А Айрис смотрела на него. Господи, как все перепуталось. Ведь это она остановила его. Отвергла его. А у нее такое чувство, будто он у нее перед носом захлопнул дверь.
– Не отворачивайся от меня, Адам, пожалуйста, не отворачивайся! – робко дотронувшись до его плеча, попросила она.
Мускулы под ее рукой моментально окаменели, но Адам стоял с тарелкой в руках и не оборачивался.
– Чего же ты от меня хочешь?
– Повернись ко мне. Скажи, что все в порядке. Пожалуйста, только не поворачивайся ко мне спиной.
Тарелка с грохотом упала на пол, разлетевшись на две части.
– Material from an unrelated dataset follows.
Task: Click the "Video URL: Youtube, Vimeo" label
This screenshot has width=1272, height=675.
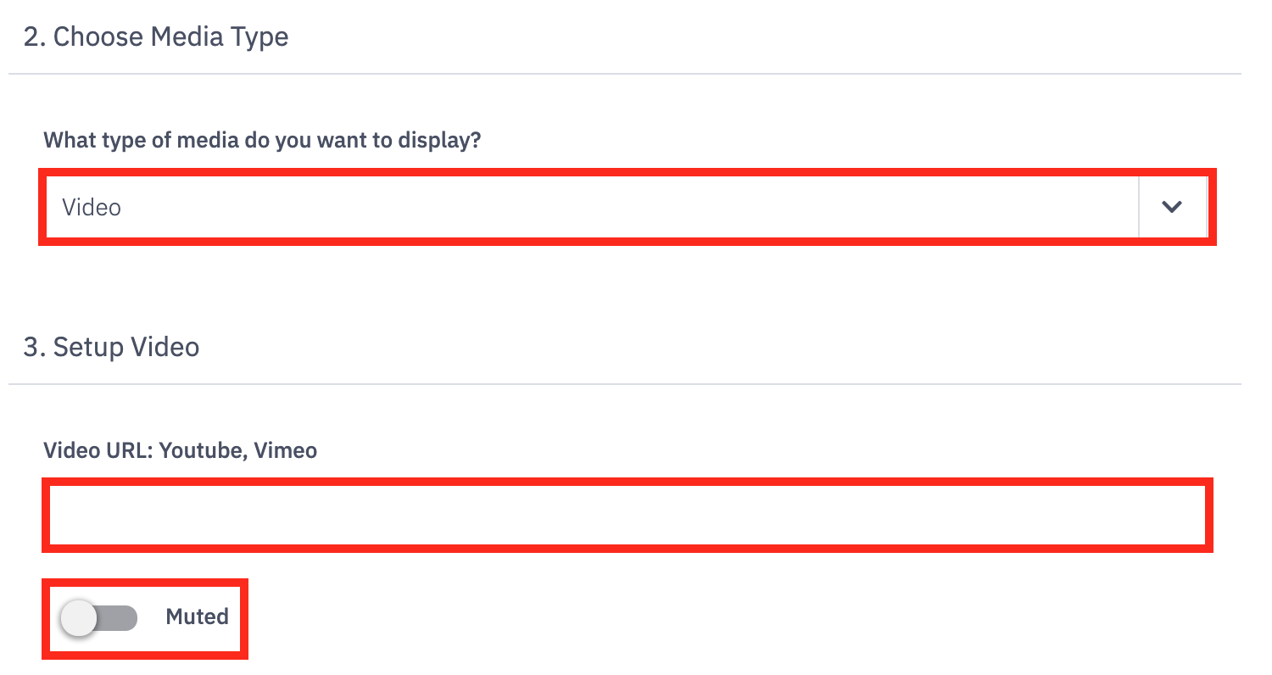Action: click(x=180, y=450)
Адам резко повернулся к ней.
– Далеко не все в порядке, – сказал он жестко. – Тысяча чертей, Айрис, ты что, слепая?! Мы самая неудачная пара из всех, какие только существуют. Я хочу тебя, ты хочешь меня, но никому из нас этого недостаточно.
Айрис, убрав руку с его плеча, отшатнулась в испуге.
– Да, да, я безумно хочу тебя. – (Каждое слово заставляло Айрис вздрагивать, словно от удара кнута.) – Я так хочу обладать тобой, что при одном взгляде на тебя становлюсь больным. Я знаю – о, как хорошо я это знаю! – что ты никогда не будешь моей, но хочу тебя с первой минуты, с первого взгляда.